Up to 30 minutes to change your password?
A question to the developers: why could it take that long to generate such an email?
Anyway, I got frustrated and called support to see if I could maybe make some headway there with my password issues. I only called to get a recording and hear that it could take up to an hour for the email.
An hour? Seriously?
So I stopped trying to get a new password on Saturday night, and therefore stopped trying to check into my flight for Sunday. I figured I would try again on Sunday morning when my patience was refreshed.
Sunday morning I got a bunch of emails from Spirit to change my password, none of those passwords worked, so I tried the "Forgot your password" 2-step business and I got an email in 3 minutes this time. Awesome!
I used the password and got to a screen where I could enter a new password - awesome!
I tried entering an all text password (there are no password rules or any indicator that the password needs to be secure), and unfortunately, I had a typo in one of my entered passwords. This is where the infinite loop started and I got massively confused. I saw this screen as my error message:
How did I get here from where I was? A mystery!
So I used the password that I knew got me to the next screen and tried again. And again. And again. I went in this infinite loop, until I tried a password that come to find out was what I used previously and then got this:
ACK!
This is no longer security - this is just pure madness! Give me instructions for what makes a good password and stop making me guess already!
I finally got out of the infinite loop and could carry on with my life. I doubt that account will be dusted off and used any time soon after this experience.
5 lessons from Spirit's site:
- A user should receive a password retrieval email in 5 minutes or less. There is no excuse for a system to take 30 minutes to auto-generate an email.
- Provide password guidance. Sites that don't do this frustrate their users and they will go away. There is no harm in including an error message or a line of instruction to let the user know what is expected. A rule is a rule - and we all want to uphold good security. But when you don't tell us, it becomes a game of trial and error - and no one has time for that.
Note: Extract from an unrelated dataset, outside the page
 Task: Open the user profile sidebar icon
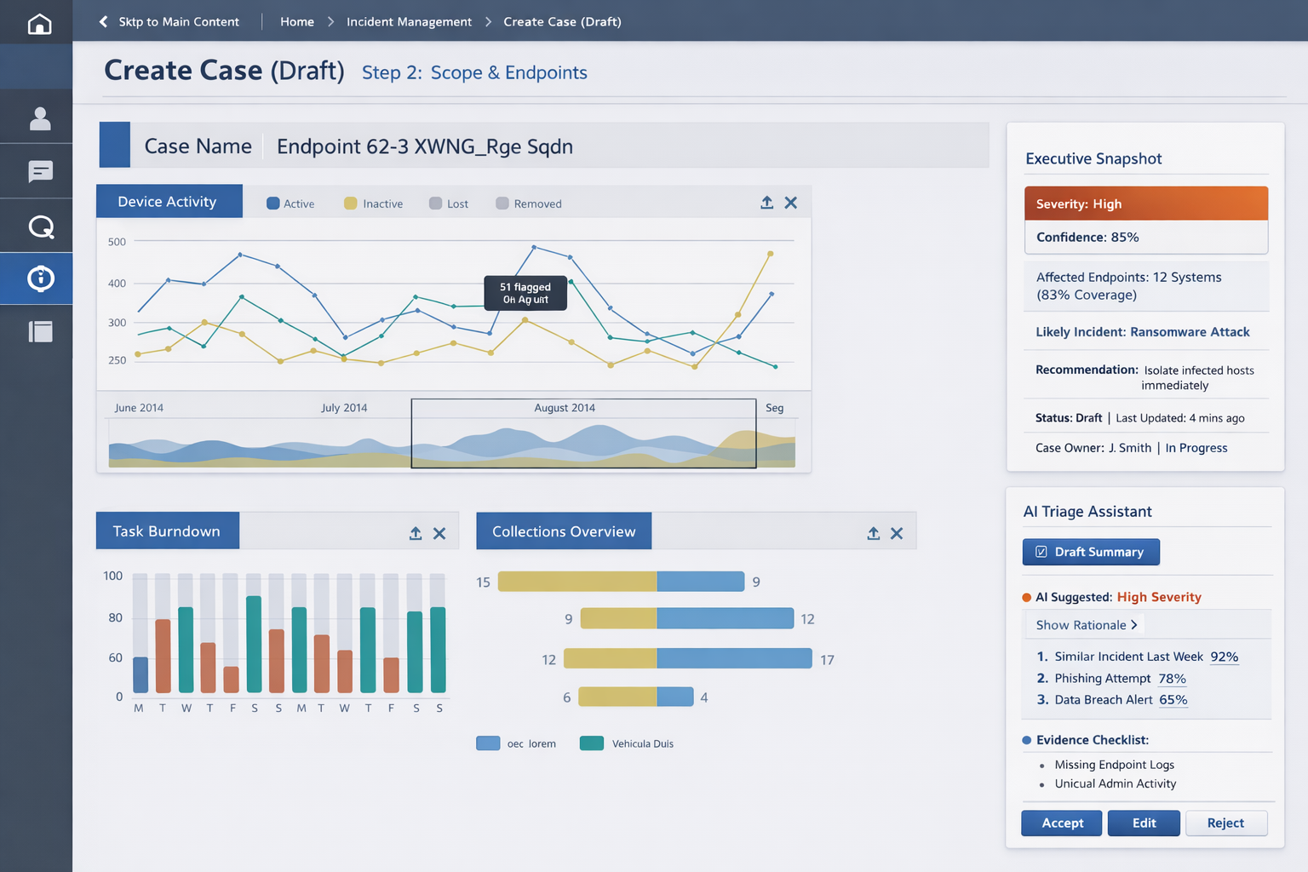click(39, 118)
- Put error messages on the screen where the error is. (I know, basic, but need to say it.) Error messages should be near the error, otherwise, the user will get confused and not understand what he did wrong.
- Infinite loop scenarios are discouraging and confusing. Guide the user to complete the task. The system's structure shouldn't be first priority. Users are giving you money to use a product/service - their needs should be first. Systems don't pay the bills (last I checked, they created them.).
- Pressing the return/enter key should have the same function as selecting the submit button on a form. (Another basic principle.) This is pretty standard, but for those of us still on keyboards, we don't switch between taps/mouse clicks and the keyboard unless needed. An enter key should do the trick if a user is filling out a form (tab between fields and enter/return to submit the form). The desktop system isn't dead yet - and won't be for a while - so designing purely for taps and mobile isn't a wise choice.